EXERCISE INSTRUCTIONS:
Reading the records below, how many lines contain "from"? Respond with a number and nothing else.

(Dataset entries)
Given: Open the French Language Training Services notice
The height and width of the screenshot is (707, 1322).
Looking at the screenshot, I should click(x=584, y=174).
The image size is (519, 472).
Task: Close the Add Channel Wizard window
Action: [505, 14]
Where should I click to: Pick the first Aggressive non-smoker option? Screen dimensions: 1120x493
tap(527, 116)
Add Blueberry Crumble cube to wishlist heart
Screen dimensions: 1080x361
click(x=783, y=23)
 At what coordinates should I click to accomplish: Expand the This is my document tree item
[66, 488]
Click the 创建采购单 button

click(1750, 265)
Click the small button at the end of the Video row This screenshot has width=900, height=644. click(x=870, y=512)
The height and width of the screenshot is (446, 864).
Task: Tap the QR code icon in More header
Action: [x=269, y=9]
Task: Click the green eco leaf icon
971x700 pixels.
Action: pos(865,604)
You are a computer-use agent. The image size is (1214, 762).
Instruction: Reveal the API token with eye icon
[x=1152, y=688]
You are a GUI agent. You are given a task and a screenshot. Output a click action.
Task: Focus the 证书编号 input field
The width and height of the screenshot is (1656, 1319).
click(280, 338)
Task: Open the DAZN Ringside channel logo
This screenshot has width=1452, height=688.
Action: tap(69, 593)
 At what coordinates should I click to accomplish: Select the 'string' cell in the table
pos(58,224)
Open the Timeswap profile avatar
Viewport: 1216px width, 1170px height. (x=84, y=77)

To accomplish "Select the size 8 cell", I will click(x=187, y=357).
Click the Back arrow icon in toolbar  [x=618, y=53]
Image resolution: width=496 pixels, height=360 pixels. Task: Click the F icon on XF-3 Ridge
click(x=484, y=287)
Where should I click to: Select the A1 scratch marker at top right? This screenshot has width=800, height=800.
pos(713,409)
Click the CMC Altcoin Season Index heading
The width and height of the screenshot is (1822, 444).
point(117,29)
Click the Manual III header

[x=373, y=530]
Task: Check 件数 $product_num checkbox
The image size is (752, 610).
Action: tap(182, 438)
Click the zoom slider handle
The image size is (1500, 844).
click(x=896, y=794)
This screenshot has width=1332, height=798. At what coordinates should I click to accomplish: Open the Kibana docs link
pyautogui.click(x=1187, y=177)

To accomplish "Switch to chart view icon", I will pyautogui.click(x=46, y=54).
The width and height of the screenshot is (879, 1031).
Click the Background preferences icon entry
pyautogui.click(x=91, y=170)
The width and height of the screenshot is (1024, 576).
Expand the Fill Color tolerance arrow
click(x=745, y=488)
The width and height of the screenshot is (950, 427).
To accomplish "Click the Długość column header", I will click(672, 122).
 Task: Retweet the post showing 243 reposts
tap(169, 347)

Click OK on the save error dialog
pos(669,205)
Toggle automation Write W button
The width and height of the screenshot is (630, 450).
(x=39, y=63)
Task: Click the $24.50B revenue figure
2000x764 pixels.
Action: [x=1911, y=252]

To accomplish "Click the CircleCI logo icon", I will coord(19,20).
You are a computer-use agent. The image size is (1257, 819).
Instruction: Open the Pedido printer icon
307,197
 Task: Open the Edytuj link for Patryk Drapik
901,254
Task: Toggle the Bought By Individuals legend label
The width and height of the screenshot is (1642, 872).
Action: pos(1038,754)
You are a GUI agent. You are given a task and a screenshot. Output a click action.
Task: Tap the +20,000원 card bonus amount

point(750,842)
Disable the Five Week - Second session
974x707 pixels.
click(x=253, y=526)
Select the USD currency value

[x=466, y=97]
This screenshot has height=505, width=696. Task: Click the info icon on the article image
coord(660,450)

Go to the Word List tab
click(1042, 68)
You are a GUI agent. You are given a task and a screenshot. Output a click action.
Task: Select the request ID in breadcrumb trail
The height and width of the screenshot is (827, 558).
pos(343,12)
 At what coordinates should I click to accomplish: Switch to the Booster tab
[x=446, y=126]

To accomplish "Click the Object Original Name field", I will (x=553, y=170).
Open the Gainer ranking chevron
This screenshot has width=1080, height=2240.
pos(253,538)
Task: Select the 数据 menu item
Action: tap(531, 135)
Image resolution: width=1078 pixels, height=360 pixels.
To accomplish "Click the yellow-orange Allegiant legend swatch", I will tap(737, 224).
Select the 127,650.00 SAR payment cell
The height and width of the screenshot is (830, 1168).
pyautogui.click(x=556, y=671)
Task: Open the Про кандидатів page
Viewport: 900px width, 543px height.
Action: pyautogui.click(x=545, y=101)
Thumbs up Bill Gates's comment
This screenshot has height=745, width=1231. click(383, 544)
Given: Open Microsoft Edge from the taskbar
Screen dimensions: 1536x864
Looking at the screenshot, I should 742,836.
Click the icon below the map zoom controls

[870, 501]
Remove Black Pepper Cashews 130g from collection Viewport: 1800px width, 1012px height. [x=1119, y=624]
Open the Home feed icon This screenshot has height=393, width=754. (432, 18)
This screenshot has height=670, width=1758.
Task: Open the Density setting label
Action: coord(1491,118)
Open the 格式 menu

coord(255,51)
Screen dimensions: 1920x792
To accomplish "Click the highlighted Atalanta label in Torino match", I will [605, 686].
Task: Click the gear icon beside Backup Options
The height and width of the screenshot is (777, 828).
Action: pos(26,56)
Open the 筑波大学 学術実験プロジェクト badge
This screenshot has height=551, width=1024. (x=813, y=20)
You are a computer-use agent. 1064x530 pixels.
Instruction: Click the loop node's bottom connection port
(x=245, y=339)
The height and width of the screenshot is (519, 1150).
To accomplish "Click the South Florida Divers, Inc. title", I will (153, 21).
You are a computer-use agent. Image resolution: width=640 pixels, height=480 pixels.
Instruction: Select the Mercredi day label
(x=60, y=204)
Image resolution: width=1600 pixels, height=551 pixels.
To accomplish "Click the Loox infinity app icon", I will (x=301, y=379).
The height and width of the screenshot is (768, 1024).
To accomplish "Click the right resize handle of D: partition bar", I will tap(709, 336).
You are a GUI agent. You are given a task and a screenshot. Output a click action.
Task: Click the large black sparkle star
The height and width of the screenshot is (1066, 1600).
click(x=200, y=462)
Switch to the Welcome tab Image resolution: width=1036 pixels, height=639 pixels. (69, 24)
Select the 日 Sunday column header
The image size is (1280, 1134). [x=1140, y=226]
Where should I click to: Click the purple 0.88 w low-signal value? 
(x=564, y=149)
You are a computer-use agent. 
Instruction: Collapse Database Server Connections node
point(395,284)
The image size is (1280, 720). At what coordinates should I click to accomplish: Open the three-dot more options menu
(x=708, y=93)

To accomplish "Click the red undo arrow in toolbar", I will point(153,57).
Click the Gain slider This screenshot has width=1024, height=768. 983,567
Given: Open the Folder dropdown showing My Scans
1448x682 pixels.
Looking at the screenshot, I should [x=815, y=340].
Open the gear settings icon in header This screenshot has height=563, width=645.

TASK OUTPUT:
2